Re: Enormous Daily files in /usr/local/nagios/var/archives (

Post by ssax »

Please edit this file:

Code: Select all

/var/lib/pgsql/data/postgresql.conf
Change this:

Code: Select all

#standard_conforming_strings = on
To this:

Code: Select all

standard_conforming_strings = off
Then restart the postgresql/httpd/crond services:

Code: Select all

systemctl restart postgresql httpd crond
Then run this command:

Code: Select all

echo "truncate table xi_events; truncate table xi_meta; truncate table xi_eventqueue;" | psql nagiosxi nagiosxi
Let me know if that resolves the issue with the old hosts showing up.

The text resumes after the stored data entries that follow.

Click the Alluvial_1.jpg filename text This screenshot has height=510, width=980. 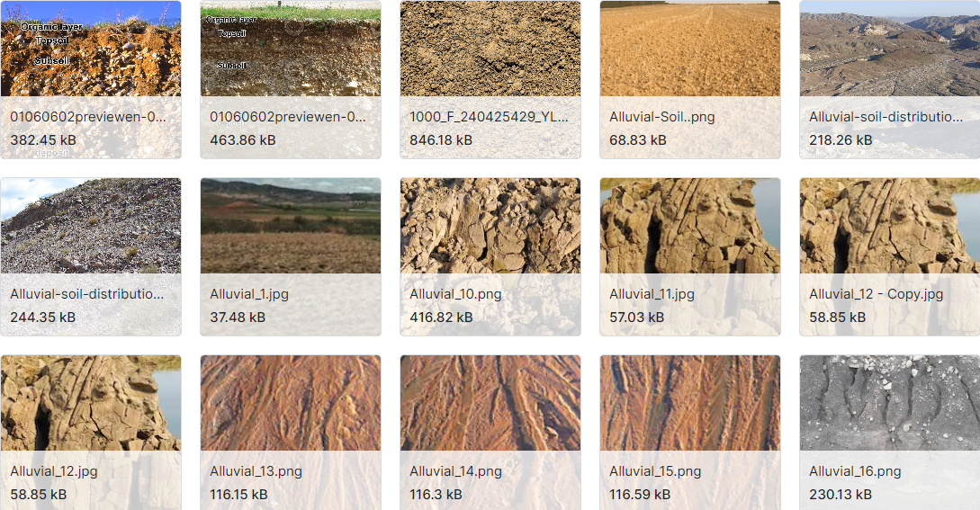[249, 294]
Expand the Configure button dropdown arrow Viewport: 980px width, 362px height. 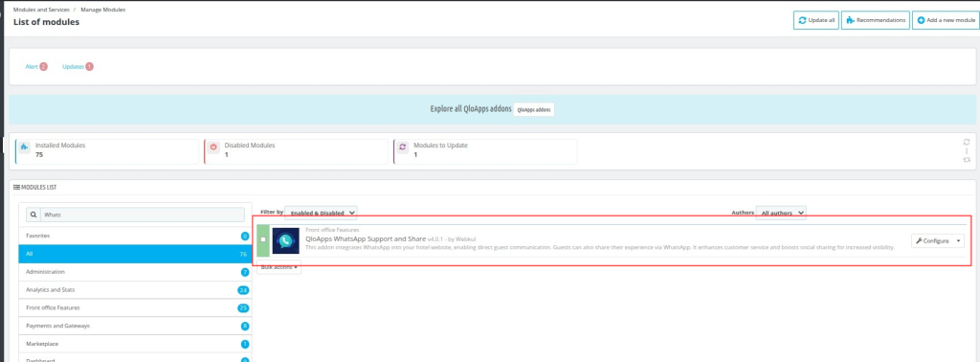(958, 240)
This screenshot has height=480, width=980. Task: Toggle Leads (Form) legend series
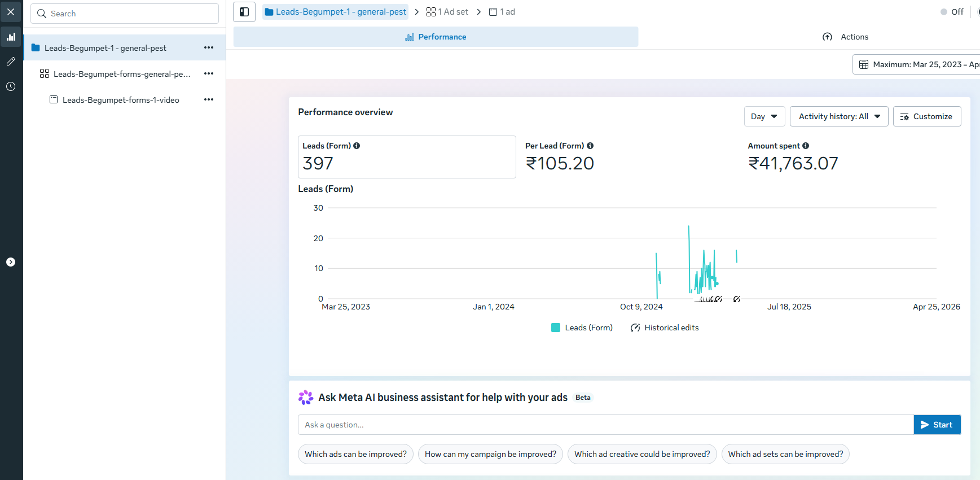pyautogui.click(x=582, y=328)
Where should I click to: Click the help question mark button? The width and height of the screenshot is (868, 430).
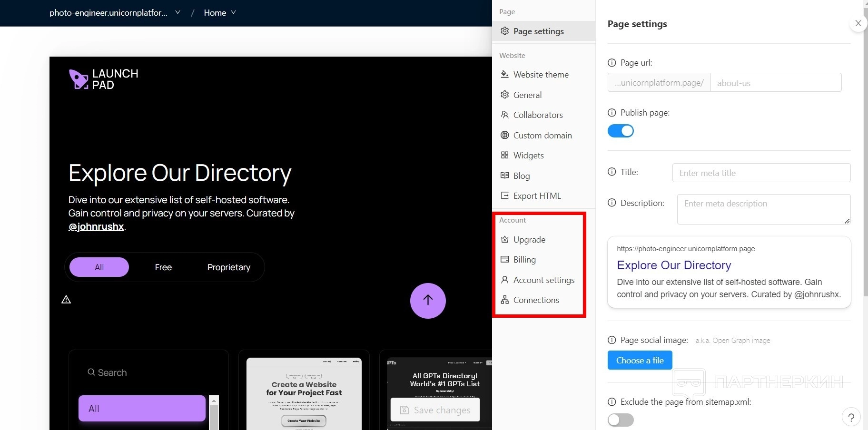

If it doesn't, try doing this as well:

Please go to Configure > Core Config Manager > Tools > Config File Management:
- Click the Delete Files button (don't worry, it's safe, they will be rewritten)
- Then click the Write Configs button
- Then apply configuration
wrobj0
Posts: 17
Joined: Fri Dec 20, 2019 2:47 pm

Re: Enormous Daily files in /usr/local/nagios/var/archives (

Post by wrobj0 »

Unfortunately, even after rewriting the config files, servers that no longer exist are appearing in the archive files. And the files are still the same size, 1.1GB as of today.
gsmith
Posts: 1253
Joined: Tue Mar 02, 2021 11:15 am

Re: Enormous Daily files in /usr/local/nagios/var/archives (

Post by gsmith »

Hi

From a command line:

Code: Select all

mysql -u root -p nagios;
select display_name from nagios_hosts;
Do you see the "old" hosts in that list?

Thanks
wrobj0
Posts: 17
Joined: Fri Dec 20, 2019 2:47 pm

Re: Enormous Daily files in /usr/local/nagios/var/archives (

Post by wrobj0 »

I do not.

As an example, I see this in the log file:

Code: Select all

[1596036618] Warning: Check of host 'centos3' timed out after 30.00 seconds
[1596036678] wproc:   host=centos3; service=(null);
And that does not exist in the display_name column.

Code: Select all

MariaDB [nagios]> select * from nagios_hosts where display_name like '%centos%' ;
Empty set (0.01 sec)
But the same query syntax will find "localhost," which exists there.

Code: Select all

MariaDB [nagios]> select * from nagios_hosts where display_name like '%local%' ;
...
-------+----------------+------+------+----------------+------+------+------+------------+
1 row in set (0.00 sec)
gsmith
Posts: 1253
Joined: Tue Mar 02, 2021 11:15 am

Re: Enormous Daily files in /usr/local/nagios/var/archives (

Post by gsmith »

Hi

From a command line:

Code: Select all

mysql -u root -p nagios;
select name1 from nagios_objects;
Do you see the "old" hosts in that list?

Thanks
Locked